Element and text location data
==============================
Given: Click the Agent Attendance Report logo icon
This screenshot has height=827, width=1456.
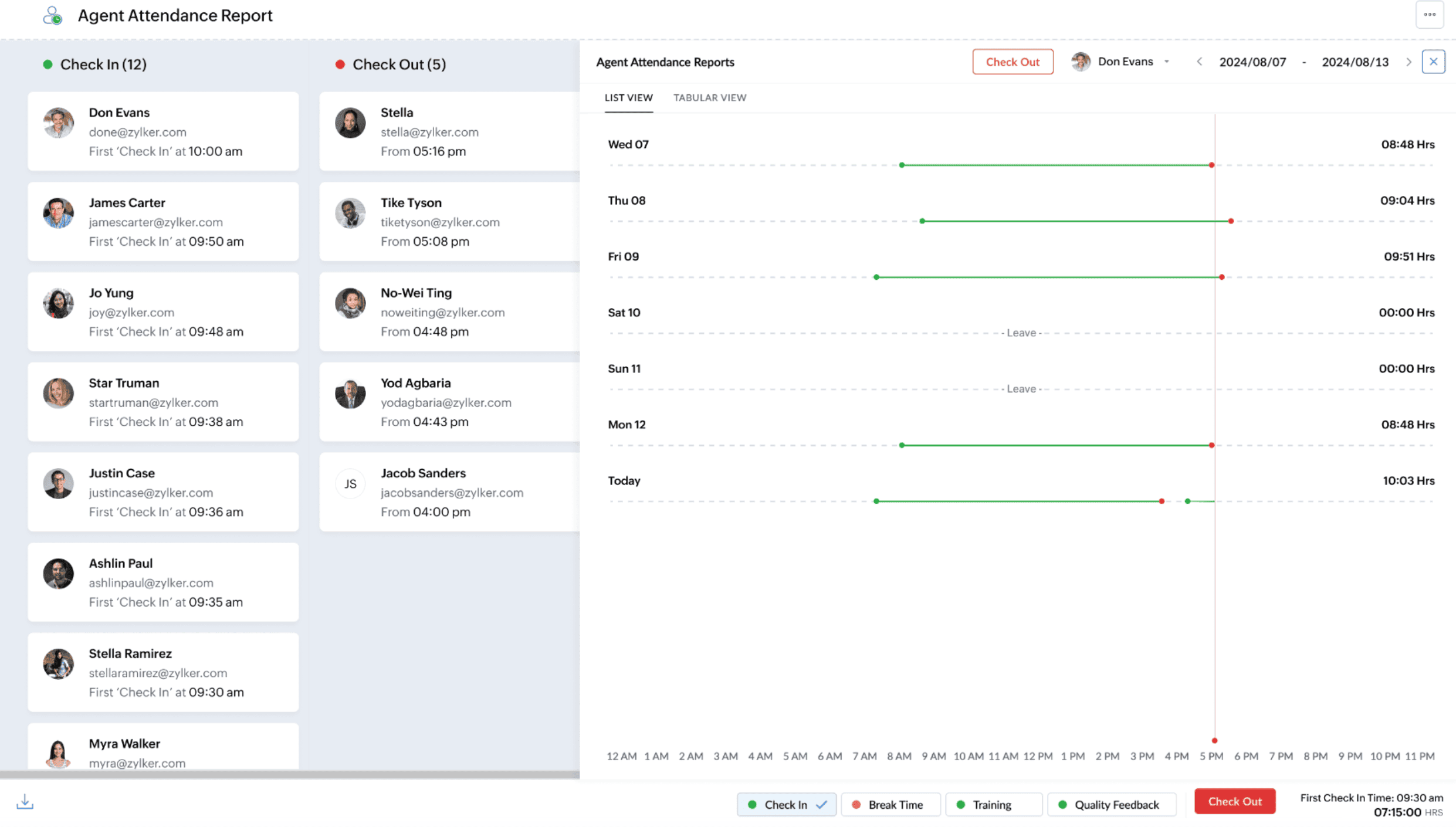Looking at the screenshot, I should click(52, 15).
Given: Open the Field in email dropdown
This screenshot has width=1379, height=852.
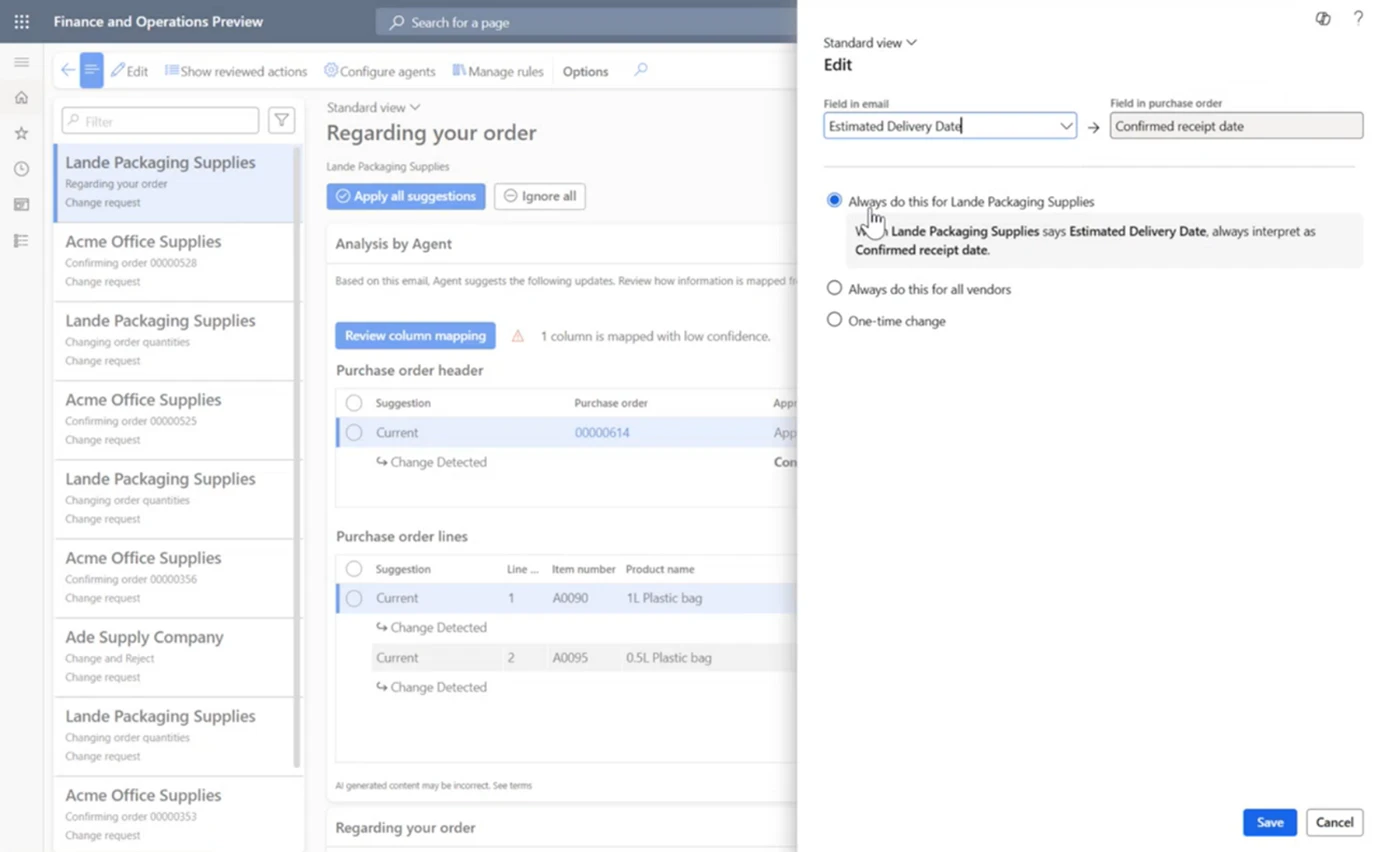Looking at the screenshot, I should (x=1065, y=126).
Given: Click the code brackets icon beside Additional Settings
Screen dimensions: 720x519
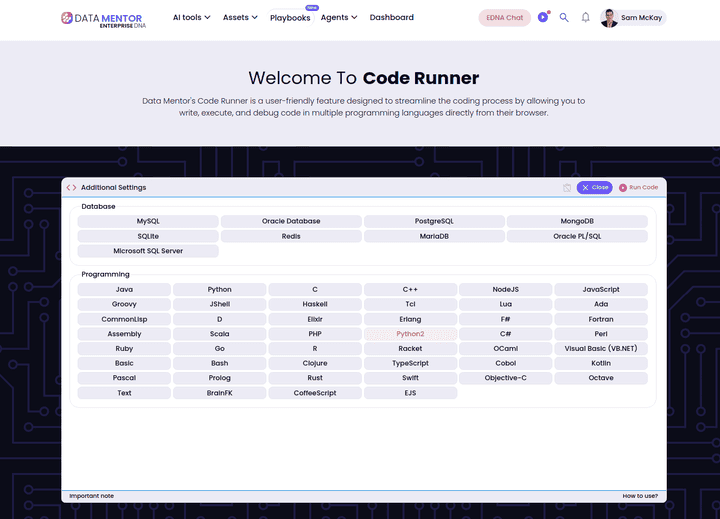Looking at the screenshot, I should [x=71, y=188].
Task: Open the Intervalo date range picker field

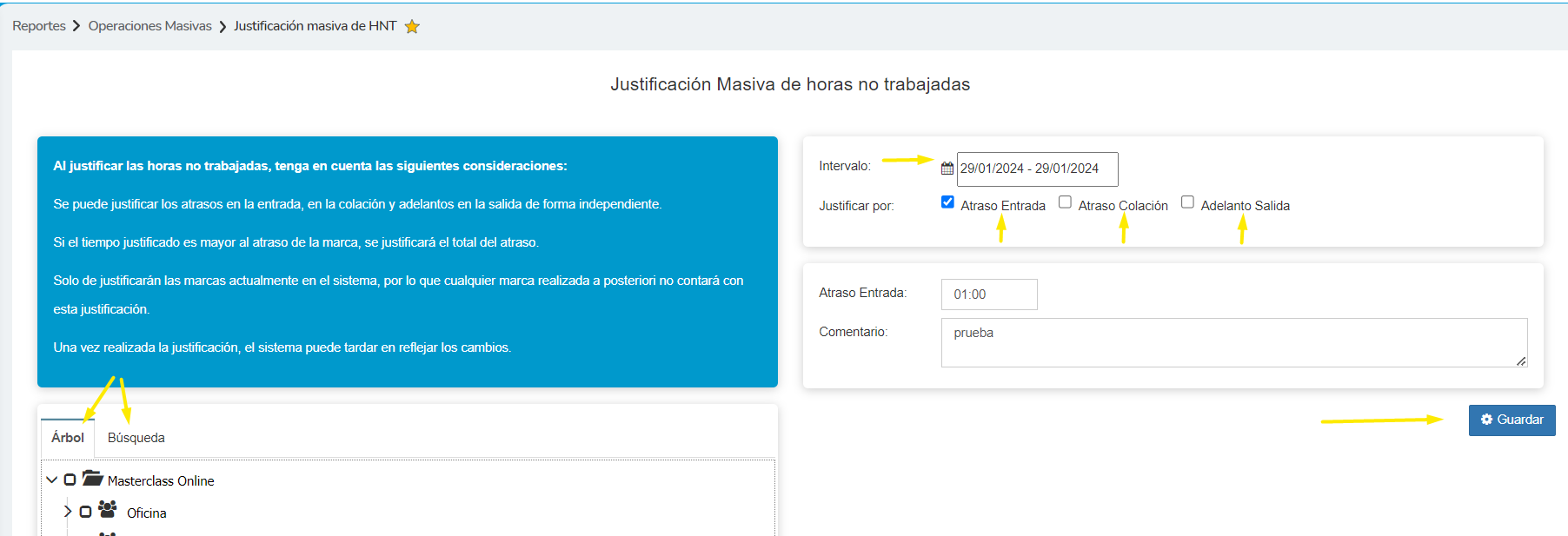Action: 1037,169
==============================
Starting with the line containing "Given: Open the Field in email dropdown" and continuing through the end of the data, rewrite those lines with "Open" changed to "Expand" and everything else unchanged, omitting the pictures.

Given: Expand the Field in email dropdown
This screenshot has width=1379, height=852.
Looking at the screenshot, I should (x=1065, y=126).
Given: Click the code brackets icon beside Additional Settings
Screen dimensions: 720x519
Looking at the screenshot, I should [x=71, y=188].
Task: Expand the Intervalo date range picker field

Action: 1037,169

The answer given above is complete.